Tasks to perform:
1/ In the debate lineup post, in what city will the first round of the 2020 Democratic debates take place?
2/ Translate this sentence from the debate lineup post into Spanish: "The big day is going to be June 27th."
3/ Quote everything in the debate lineup post from "It has been" down to "leading Democratic candidates.", word for word.

NBC Sets Lineup For First Democratic Debates

Axios:

“NBC on Friday set the lineups for the first round of the 2020 Democratic debates that will take place on June 26 and 27 in Miami …

June 26: Cory Booker, Julián Castro, Bill de Blasio, John Delaney, Tulsi Gabbard, Jay Inslee, Amy Klobuchar, Beto O’Rourke, Tim Ryan, and Elizabeth Warren

June 27: Michael Bennet, Joe Biden, Pete Buttigieg, Kirsten Gillibrand, Kamala Harris, John Hickenlooper, Bernie Sanders, Eric Swalwell, Marianne Williamson, and Andrew Yang”

It has been a quiet few weeks.

Lately, I haven’t posted much Yang news because I have been waiting for the debates, editing some old posts in the archives and reading and reviewing a stack of books about Southern history.

The big day is going to be June 27th. That’s the day that Andrew Yang will share the stage of the first Democratic debate with Joe Biden, Pete Buttigieg, Kamala Harris and Bernie Sanders. Yang is going to be in the thick of the debate with the leading Democratic candidates.

Given entries:

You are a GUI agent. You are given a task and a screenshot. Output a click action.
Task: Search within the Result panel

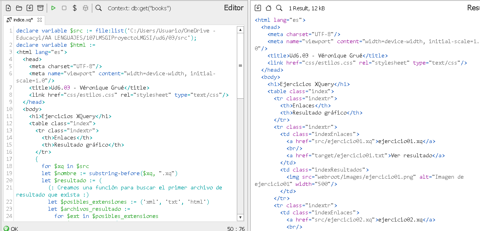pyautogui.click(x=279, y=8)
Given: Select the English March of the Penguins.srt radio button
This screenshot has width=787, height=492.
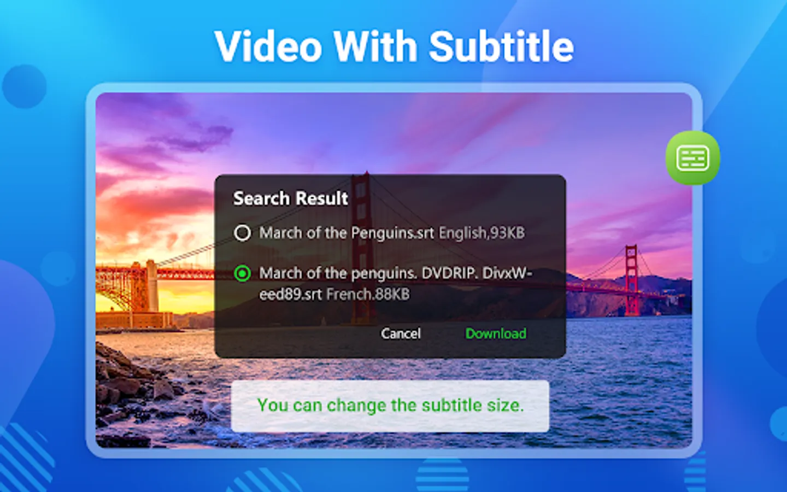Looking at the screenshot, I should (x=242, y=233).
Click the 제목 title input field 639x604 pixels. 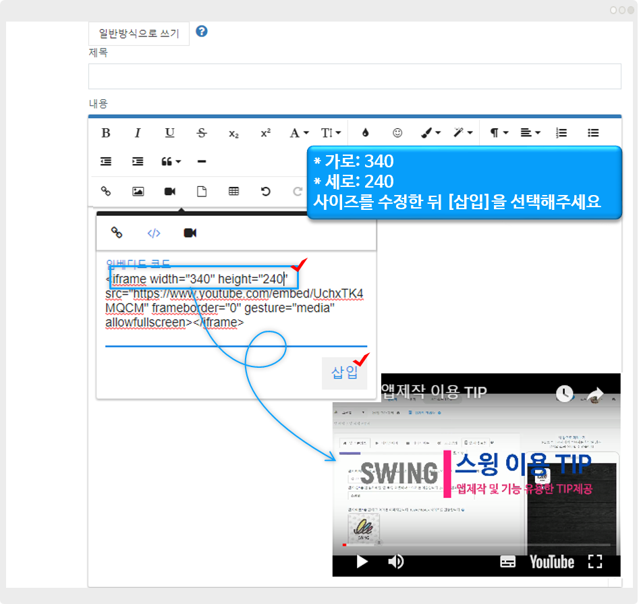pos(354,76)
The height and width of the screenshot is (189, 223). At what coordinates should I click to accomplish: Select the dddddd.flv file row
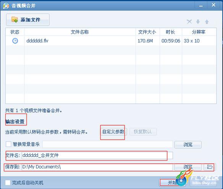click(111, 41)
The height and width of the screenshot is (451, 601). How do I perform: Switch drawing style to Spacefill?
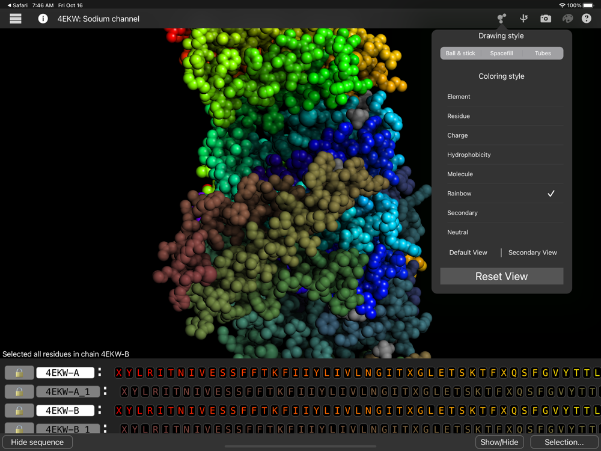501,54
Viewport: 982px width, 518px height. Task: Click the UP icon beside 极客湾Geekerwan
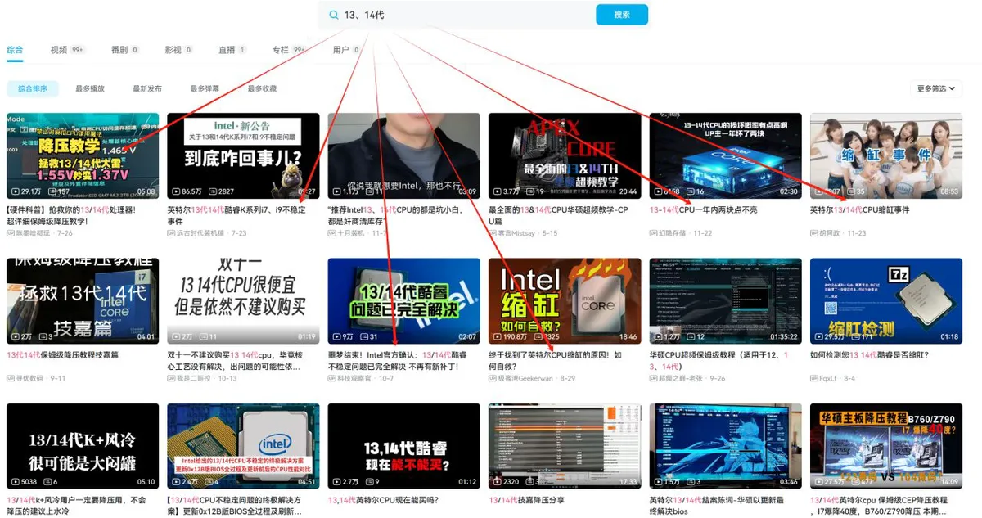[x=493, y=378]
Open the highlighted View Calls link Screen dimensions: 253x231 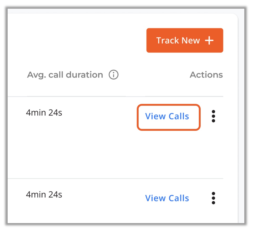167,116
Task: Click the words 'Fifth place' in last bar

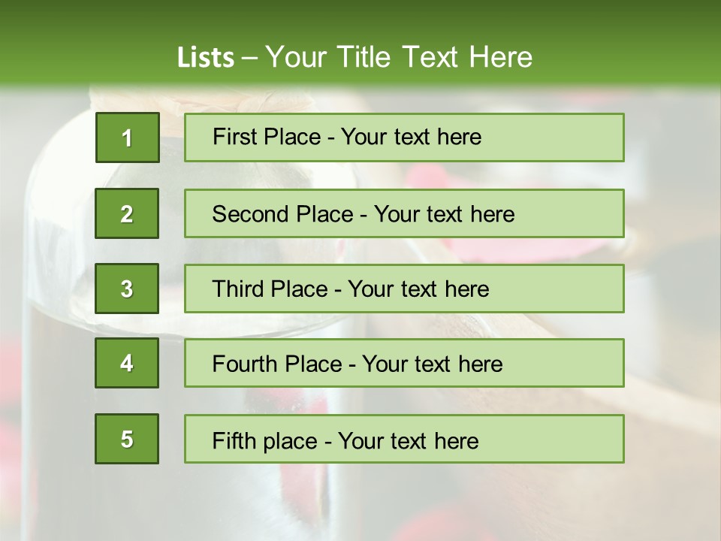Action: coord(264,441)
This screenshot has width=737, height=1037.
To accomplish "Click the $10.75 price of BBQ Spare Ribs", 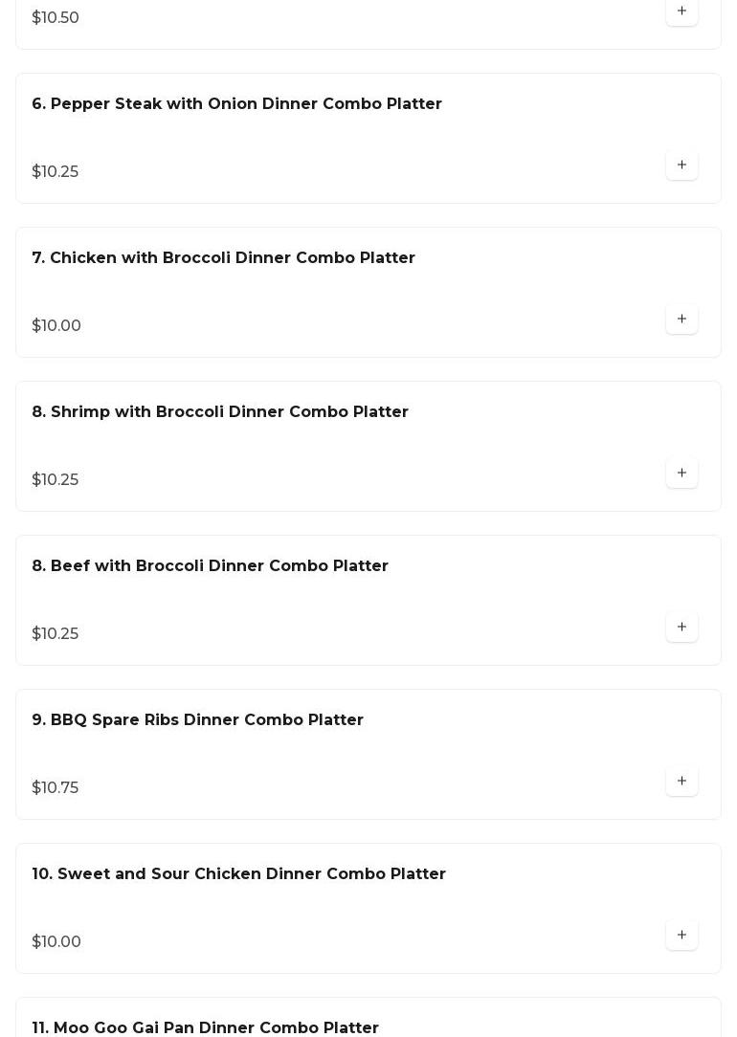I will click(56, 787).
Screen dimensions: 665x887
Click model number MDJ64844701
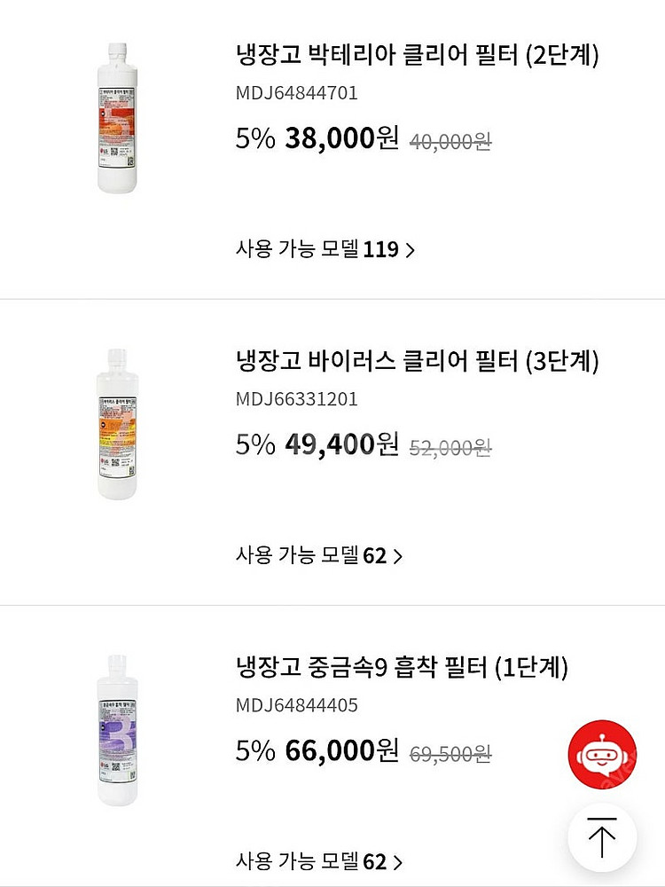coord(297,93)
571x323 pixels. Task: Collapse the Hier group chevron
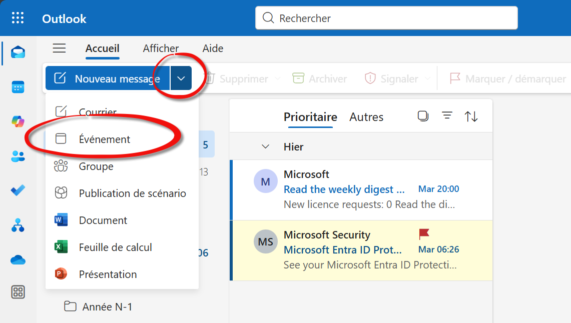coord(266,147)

Solution set:
1/ Miami

2/ El gran día va a ser el 27 de junio.

3/
It has been a quiet few weeks.

Lately, I haven’t posted much Yang news because I have been waiting for the debates, editing some old posts in the archives and reading and reviewing a stack of books about Southern history.

The big day is going to be June 27th. That’s the day that Andrew Yang will share the stage of the first Democratic debate with Joe Biden, Pete Buttigieg, Kamala Harris and Bernie Sanders. Yang is going to be in the thick of the debate with the leading Democratic candidates.